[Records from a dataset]
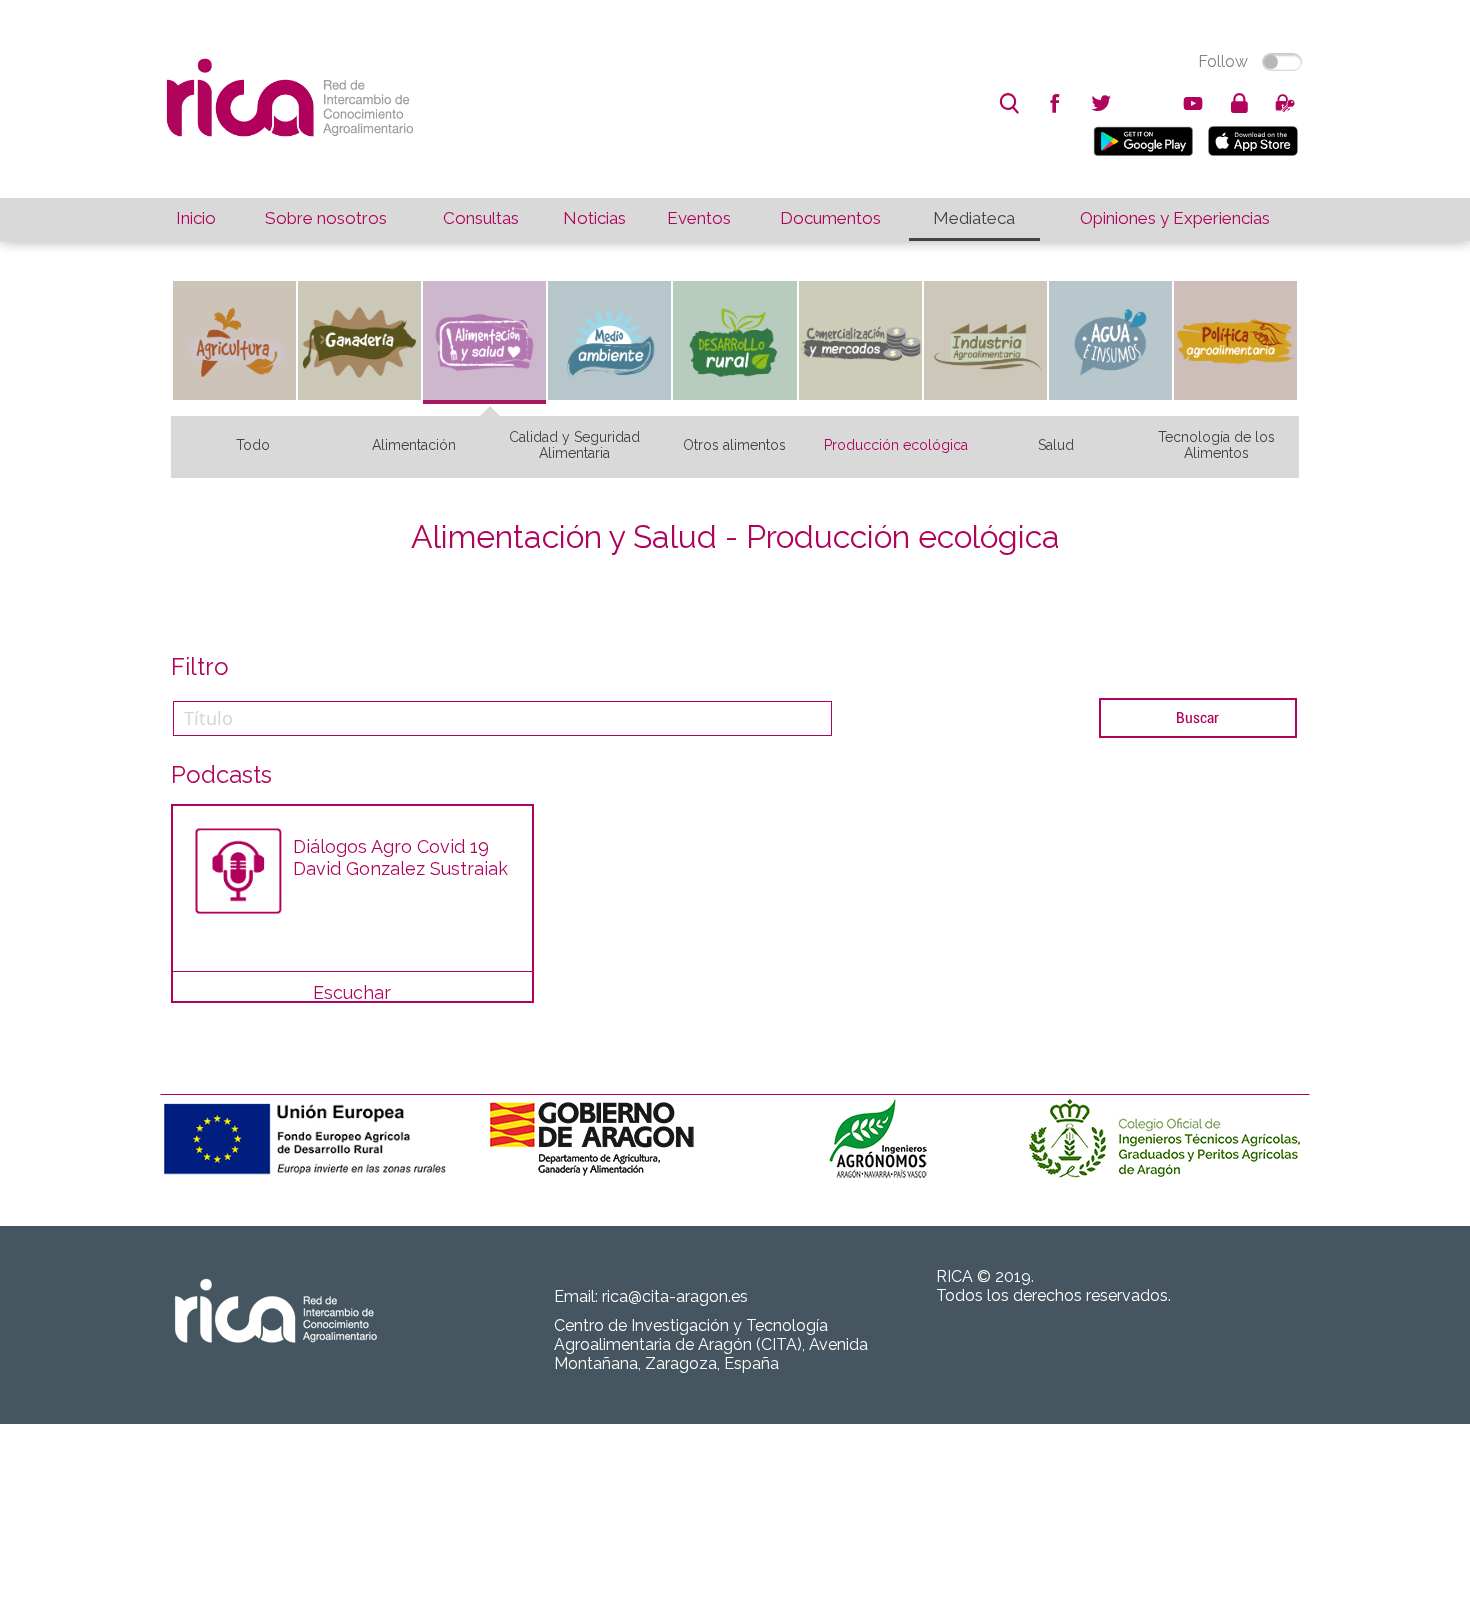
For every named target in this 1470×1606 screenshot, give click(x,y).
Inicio (196, 218)
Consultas (481, 218)
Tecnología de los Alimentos (1216, 445)
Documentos (830, 218)
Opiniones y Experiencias (1175, 218)
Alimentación (414, 445)
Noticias (594, 218)
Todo (253, 445)
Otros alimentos (734, 445)
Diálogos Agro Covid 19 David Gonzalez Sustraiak (400, 857)
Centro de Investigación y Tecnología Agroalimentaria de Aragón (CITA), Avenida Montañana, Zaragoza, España (711, 1344)
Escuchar (352, 992)
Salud (1056, 445)
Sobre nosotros (326, 218)
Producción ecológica (896, 445)
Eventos (699, 218)
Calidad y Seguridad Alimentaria (574, 445)
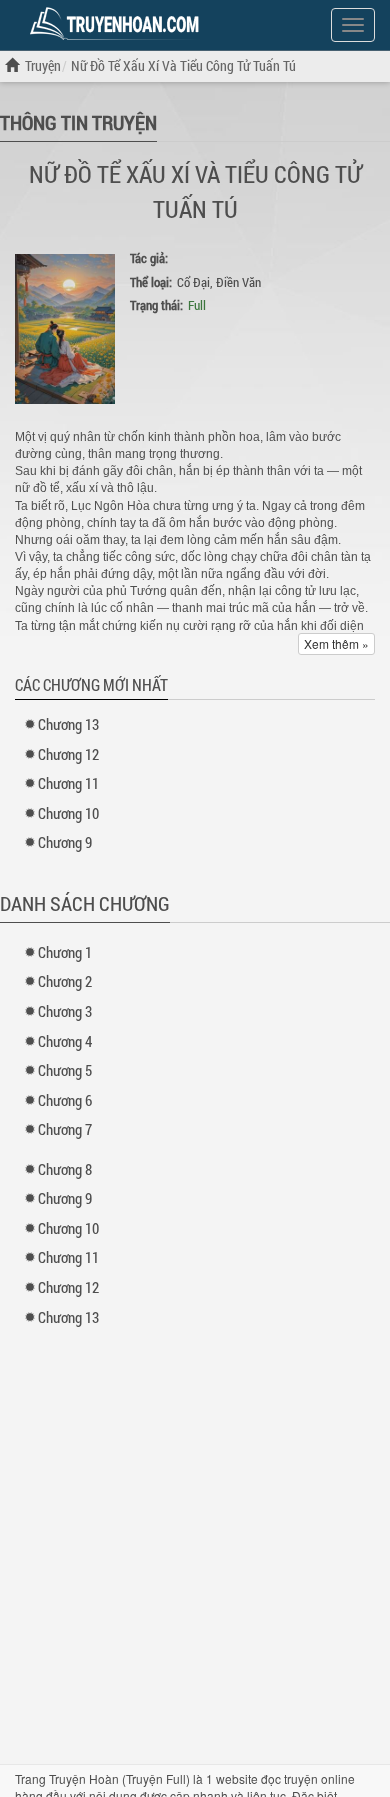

WORK ORDER -> Copy each line from the data that features the string "Tecnología".

EXERCISE ANSWER ->
Tecnología de los Alimentos (1216, 445)
Centro de Investigación y Tecnología Agroalimentaria de Aragón (CITA), Avenida Montañana, Zaragoza, España (711, 1344)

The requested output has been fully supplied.